> **Assigned task**
Your task is to gather the lines below that hold the string "will".

Materials provided: Begin

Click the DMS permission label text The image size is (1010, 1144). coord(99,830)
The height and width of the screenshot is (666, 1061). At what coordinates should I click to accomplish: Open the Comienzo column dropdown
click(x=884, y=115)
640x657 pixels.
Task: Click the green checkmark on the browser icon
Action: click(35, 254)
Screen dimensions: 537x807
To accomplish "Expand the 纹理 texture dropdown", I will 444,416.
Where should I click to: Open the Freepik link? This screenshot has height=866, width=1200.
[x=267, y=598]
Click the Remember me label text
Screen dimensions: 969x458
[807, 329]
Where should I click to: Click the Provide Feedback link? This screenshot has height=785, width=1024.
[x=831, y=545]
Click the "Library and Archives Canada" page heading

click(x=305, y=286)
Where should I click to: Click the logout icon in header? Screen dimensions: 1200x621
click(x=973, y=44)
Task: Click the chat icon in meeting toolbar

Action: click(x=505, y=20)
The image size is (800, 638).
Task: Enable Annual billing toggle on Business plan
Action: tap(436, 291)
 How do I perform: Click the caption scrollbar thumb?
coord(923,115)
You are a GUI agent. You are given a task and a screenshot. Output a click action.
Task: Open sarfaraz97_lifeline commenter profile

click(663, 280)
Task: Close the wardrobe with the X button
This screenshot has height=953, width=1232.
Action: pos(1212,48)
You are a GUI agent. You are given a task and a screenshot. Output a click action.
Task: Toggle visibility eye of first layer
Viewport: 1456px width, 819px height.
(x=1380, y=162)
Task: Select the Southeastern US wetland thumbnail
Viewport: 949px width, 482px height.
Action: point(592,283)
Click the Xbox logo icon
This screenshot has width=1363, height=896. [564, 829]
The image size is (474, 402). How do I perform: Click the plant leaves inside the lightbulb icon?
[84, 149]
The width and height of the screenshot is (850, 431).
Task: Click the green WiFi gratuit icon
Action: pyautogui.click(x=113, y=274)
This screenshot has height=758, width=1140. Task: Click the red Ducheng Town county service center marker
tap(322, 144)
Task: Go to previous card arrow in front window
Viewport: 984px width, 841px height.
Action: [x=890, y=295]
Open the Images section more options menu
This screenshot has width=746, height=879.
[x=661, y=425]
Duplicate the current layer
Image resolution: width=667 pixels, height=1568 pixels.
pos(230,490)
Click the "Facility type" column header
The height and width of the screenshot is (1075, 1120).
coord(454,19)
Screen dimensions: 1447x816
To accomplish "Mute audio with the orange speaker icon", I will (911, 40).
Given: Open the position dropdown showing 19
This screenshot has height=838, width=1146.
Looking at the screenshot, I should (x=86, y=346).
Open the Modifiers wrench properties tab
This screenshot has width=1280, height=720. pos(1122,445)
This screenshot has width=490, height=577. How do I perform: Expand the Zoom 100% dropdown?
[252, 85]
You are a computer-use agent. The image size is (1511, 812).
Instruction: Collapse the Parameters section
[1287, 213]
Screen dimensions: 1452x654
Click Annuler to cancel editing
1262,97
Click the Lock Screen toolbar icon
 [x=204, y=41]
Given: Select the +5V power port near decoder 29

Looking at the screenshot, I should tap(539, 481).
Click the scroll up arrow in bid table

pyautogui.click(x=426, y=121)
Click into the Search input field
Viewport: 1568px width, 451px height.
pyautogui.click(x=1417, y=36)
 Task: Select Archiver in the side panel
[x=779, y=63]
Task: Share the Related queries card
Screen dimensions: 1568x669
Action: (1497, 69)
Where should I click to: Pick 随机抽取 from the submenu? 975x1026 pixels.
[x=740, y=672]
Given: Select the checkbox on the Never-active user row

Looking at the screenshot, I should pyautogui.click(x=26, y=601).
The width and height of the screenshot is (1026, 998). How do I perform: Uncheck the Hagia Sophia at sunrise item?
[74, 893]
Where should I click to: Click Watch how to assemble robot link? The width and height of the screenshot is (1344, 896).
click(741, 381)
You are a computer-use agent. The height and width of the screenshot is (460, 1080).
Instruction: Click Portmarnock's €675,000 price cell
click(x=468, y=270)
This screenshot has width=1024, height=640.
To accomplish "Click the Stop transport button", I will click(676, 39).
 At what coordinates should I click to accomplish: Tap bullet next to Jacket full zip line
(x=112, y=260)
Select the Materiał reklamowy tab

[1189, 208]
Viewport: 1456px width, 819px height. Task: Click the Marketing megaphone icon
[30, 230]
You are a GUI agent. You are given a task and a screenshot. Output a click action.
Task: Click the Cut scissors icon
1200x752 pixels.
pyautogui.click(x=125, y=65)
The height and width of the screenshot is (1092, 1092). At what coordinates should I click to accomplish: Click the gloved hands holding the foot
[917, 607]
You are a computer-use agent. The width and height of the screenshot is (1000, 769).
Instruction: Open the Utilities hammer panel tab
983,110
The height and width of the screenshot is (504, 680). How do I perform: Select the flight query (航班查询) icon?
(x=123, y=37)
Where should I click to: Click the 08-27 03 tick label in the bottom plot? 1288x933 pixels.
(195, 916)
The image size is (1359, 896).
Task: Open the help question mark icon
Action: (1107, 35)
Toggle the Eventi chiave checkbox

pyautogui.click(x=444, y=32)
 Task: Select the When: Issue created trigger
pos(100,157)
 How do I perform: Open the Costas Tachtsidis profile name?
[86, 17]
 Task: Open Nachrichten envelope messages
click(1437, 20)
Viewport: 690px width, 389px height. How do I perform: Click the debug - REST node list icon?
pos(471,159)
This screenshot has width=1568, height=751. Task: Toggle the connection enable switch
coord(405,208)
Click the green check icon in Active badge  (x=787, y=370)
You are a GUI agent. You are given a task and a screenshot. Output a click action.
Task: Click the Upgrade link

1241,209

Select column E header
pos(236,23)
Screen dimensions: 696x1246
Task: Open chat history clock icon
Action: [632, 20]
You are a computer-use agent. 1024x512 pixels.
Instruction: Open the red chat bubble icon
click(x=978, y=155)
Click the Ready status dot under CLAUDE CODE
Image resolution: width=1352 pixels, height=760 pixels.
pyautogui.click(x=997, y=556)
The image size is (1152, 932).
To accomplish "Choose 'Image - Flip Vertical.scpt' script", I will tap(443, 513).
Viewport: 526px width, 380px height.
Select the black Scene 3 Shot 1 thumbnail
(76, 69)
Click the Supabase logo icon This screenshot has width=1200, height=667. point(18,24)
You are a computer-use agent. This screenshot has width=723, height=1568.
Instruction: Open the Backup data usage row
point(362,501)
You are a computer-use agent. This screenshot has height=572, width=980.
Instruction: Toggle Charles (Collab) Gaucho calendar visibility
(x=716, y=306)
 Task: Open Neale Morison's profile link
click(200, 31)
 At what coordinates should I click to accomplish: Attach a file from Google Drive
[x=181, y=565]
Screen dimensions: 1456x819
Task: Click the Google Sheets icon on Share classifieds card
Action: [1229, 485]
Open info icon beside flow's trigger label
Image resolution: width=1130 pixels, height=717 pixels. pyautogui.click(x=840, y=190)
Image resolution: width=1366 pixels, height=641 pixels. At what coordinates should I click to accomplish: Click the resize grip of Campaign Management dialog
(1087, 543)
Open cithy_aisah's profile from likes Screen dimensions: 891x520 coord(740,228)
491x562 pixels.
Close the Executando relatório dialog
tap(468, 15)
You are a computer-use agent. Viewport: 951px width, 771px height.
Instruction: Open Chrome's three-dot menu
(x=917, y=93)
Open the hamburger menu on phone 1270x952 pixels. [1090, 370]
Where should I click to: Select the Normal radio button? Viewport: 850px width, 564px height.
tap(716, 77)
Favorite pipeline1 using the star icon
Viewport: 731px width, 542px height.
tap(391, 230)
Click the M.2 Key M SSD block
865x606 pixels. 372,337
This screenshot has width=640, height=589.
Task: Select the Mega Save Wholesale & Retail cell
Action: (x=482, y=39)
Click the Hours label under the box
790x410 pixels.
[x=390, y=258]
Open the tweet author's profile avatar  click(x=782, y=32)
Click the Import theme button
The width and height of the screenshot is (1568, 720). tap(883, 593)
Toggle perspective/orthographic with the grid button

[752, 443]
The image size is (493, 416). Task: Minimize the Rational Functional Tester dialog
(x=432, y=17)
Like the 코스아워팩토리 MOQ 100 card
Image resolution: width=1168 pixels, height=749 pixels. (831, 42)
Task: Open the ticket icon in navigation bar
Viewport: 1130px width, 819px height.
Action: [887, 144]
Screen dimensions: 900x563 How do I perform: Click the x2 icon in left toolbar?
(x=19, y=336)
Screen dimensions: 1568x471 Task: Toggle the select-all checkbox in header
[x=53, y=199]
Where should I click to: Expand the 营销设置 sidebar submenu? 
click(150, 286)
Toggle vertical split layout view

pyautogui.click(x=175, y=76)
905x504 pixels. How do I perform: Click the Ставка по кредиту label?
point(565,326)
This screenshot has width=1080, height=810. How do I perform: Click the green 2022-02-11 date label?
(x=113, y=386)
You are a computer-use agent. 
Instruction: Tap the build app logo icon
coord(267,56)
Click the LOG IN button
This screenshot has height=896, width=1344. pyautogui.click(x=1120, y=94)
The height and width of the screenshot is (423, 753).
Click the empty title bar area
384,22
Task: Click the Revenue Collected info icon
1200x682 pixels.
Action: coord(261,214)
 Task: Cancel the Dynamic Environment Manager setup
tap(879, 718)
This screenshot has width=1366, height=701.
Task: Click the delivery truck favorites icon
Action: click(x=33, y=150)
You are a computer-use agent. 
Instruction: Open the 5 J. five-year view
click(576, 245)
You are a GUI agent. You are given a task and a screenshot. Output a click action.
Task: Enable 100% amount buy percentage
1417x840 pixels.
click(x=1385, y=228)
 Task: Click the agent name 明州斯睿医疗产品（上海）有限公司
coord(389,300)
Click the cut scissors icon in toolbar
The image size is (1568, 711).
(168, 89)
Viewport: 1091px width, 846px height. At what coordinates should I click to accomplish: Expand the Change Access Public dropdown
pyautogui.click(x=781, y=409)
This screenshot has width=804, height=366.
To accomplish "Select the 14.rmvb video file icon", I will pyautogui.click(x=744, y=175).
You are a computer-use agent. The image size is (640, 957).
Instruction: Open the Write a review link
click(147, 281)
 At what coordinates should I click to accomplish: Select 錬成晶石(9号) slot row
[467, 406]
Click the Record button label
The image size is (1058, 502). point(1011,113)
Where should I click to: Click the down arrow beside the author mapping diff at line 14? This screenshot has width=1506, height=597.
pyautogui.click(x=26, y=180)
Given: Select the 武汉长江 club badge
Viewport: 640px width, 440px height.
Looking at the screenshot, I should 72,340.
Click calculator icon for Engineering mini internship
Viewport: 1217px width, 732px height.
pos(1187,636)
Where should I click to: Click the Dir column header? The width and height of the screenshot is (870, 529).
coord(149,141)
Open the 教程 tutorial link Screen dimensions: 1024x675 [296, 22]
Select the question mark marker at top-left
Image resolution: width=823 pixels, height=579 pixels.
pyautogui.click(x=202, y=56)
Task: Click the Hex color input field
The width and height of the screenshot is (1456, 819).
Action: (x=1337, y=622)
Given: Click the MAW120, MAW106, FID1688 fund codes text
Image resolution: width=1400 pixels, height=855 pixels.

Materials provided: End

> **Worked solution**
To accomplish "Expand the 纹理 texture dropdown", I will 444,416.
To accomplish "Mute audio with the orange speaker icon", I will (911, 40).
To accomplish "Click the Stop transport button", I will click(676, 39).
To accomplish "Choose 'Image - Flip Vertical.scpt' script", I will tap(443, 513).
To accomplish "Select the 14.rmvb video file icon", I will pyautogui.click(x=744, y=175).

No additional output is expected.